Ombudswoman Maria Stylianou Lottides on Friday gave her recommendations on ending unlawful gender discrimination against female officers in the National Guard.
An investigation carried out following complaints submitted to her by female non-commissioned officers, concluded the complainants been discriminated against on the basis of their sex, in terms of access to employment and promotions.
The ombudswoman said she had communicated the findings of the investigation to the director general of the defence ministry, adding that consultations had been held at her office on October 12 and 31 attended by representatives from the defence ministry, finance ministry and the department of public administration and personnel, as well as the complainants’ lawyer.
“The defence ministry should immediately take steps to implement its proposal to grant an additional increment in pay scale for all women NCOs from the 5th, 6th, 7th and 8th ranks, including those from said ranks who were appointed to the post of Sergeant and subsequently left the service for any reason,” the ombudswoman said, continuing that with a view to the above being implemented from January 1, 2023, the defence and finance ministries must make provisions to be included in their budget.

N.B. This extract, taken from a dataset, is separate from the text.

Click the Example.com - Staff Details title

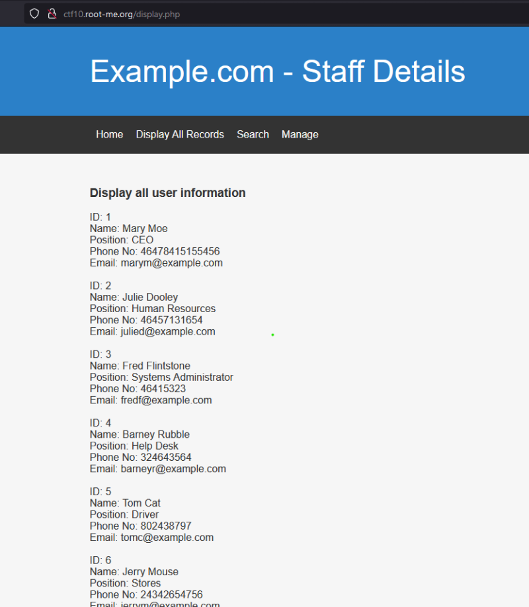(277, 71)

Sex discrimination against the army officers hit the headlines earlier this year as they claimed that male non-commissioned officers were promoted over a decade earlier than female ones, despite having the same qualifications, duties and seniority.
In a protest last Sunday, female non-commissioned officers of the National Guard demonstrated outside the presidential palace over what they called unacceptable proposals submitted by the ministry of defence to meet their demands for more equal treatment.
The protesters called the ministry of defence’s proposal “offensive” and said they would intensify their protests until the injustice is redressed.
The ministry had proposed a salary increase of €70 in response to their requests, which was rejected as “totally unacceptable” and inadequate, and out of proportion to the setback they have suffered from gender discrimination, in relation to permanent job access and professional advancement.
“For the enormous damage that non-commissioned women officers have suffered, the ministry of defence without a trace of shame offered the paltry amount of €70. What we are telling them through today’s protest is ‘Shame on you’. Female non-commissioned officers are women with dignity and do not ask for alms,” the protesters’ resolution said, calling on the President of the Republic to personally intervene to address the situation.
The case concerns 195 women who joined the National Guard in 1993, 1995 and 1997 but remain in lower ranks than those for which they are qualified.
While some female officers have since been promoted, they still outranked by their male counterparts.
Initially, women who enlisted in the army earned a promotion after two years of service, which was later lengthened to six years.
On the contrary men were promoted instantly, having already completed two years of military service.